Obama Should Consider Canadian Health Care System ‘Hardships’ When Developing Overhaul Plan, Editorial States
President Obama and congressional Democrats last week took a "first step ... toward government-run health insurance" with the enactment of a law to reauthorize and expand CHIP, but they should consider "Canada's experience" before "proceeding further," Nadeem Esmail, director of Health System Performance Studies at the Fraser Institute, writes in a Wall Street Journal opinion piece.
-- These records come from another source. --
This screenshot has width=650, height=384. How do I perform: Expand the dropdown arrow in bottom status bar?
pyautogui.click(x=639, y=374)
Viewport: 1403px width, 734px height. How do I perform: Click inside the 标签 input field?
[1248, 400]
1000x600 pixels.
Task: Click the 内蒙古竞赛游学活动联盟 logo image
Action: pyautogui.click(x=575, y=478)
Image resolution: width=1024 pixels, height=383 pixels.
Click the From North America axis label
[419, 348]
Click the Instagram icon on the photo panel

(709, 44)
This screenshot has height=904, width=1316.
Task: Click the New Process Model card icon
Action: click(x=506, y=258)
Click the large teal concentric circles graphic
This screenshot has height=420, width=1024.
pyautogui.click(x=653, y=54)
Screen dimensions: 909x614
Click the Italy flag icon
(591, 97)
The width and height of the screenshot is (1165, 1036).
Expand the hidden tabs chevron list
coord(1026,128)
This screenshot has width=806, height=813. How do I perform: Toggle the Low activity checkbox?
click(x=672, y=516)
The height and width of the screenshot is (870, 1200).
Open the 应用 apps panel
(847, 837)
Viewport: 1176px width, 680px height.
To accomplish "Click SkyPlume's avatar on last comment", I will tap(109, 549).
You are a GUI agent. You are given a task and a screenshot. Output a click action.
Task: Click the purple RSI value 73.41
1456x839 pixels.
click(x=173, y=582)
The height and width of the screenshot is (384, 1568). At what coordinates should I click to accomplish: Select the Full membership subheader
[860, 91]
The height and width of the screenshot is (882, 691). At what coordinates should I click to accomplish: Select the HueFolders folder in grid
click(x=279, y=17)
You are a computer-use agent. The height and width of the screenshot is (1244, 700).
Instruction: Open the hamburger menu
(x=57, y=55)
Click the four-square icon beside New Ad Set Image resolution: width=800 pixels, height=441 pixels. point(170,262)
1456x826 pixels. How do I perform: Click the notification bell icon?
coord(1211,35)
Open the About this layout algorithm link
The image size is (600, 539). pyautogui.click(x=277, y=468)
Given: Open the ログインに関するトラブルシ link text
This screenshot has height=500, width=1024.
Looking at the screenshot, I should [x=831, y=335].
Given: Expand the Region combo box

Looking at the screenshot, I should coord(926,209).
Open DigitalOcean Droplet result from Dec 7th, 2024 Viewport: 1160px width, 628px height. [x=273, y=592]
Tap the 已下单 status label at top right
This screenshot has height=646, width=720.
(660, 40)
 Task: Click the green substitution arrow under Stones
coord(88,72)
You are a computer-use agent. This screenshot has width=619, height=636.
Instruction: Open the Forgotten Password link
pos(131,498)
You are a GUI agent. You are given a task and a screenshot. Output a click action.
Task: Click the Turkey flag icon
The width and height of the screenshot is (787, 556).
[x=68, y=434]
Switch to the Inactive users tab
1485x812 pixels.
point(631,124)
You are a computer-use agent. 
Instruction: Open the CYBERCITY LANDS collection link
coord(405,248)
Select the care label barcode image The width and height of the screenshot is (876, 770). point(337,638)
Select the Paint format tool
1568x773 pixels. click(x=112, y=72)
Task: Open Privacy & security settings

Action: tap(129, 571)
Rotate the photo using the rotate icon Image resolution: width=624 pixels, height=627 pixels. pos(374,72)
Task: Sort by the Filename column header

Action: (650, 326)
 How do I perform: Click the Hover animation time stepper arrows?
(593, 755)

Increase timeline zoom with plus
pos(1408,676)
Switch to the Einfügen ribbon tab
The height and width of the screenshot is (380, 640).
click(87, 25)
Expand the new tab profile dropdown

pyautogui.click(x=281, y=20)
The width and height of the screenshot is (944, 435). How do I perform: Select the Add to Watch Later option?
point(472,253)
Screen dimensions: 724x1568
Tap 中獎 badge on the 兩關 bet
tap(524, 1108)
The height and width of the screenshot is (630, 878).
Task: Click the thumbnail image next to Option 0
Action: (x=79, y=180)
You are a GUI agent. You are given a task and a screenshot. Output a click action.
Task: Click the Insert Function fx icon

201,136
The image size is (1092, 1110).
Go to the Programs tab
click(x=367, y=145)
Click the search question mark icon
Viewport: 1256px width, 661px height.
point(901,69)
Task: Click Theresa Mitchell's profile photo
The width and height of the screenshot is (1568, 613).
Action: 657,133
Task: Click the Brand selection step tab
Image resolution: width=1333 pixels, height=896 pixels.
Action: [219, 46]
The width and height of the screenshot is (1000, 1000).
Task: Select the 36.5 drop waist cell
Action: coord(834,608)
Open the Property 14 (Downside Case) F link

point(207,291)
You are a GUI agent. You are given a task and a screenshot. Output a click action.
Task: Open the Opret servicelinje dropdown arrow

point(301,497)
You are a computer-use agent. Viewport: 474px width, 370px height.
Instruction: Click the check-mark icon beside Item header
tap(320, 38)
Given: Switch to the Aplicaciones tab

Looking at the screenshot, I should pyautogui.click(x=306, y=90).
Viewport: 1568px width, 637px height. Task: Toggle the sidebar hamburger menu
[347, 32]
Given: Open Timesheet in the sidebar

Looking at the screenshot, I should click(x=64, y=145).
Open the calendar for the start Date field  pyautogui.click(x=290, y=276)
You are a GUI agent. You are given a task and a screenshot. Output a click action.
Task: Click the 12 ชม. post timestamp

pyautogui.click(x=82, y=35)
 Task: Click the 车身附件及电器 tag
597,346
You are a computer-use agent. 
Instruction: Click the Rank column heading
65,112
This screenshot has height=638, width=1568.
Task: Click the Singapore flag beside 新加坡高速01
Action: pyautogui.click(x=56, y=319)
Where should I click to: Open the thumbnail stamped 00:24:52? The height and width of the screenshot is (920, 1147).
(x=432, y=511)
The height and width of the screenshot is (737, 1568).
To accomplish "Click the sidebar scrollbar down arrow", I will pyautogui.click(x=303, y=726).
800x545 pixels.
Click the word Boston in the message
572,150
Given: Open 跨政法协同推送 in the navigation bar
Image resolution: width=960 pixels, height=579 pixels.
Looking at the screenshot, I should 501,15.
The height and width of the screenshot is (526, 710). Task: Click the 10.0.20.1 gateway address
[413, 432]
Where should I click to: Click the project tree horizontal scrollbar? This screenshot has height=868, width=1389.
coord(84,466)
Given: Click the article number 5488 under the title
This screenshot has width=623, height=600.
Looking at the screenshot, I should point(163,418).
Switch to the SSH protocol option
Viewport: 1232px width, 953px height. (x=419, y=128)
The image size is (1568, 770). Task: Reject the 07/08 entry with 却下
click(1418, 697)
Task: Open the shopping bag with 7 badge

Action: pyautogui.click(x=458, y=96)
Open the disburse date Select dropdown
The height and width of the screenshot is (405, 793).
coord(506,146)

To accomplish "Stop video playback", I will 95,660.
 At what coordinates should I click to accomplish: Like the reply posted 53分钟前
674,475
He writes, "Health care resources are not unlimited in any country ... and must be rationed either by price or time," and as a result, when "individuals bear no direct responsibility to paying for their care, as in Canada, that care is rationed by waiting." Esmail cites several "constitutional challenges" filed by Canadian patients placed on waiting lists for health care that "share a common goal: to win Canadians the freedom to spend their own money to protect themselves from the inadequacies of the government health insurance system."
According to Esmail, the "experiences of these Canadians -- along with the untold stories of the 750,794 citizens waiting a median of 17.3 weeks from mandatory general-practitioner referrals to treatment in 2008 -- show how miserable things can get when government is put in charge of managing health insurance." He concludes, "Canada's system comes at the cost of pain and suffering for patients who find themselves stuck on waiting lists with nowhere to go," and "Americans can only hope that ... Obama heeds the lessons that can be learned from Canadian hardships" (Esmail, Wall Street Journal, 2/9).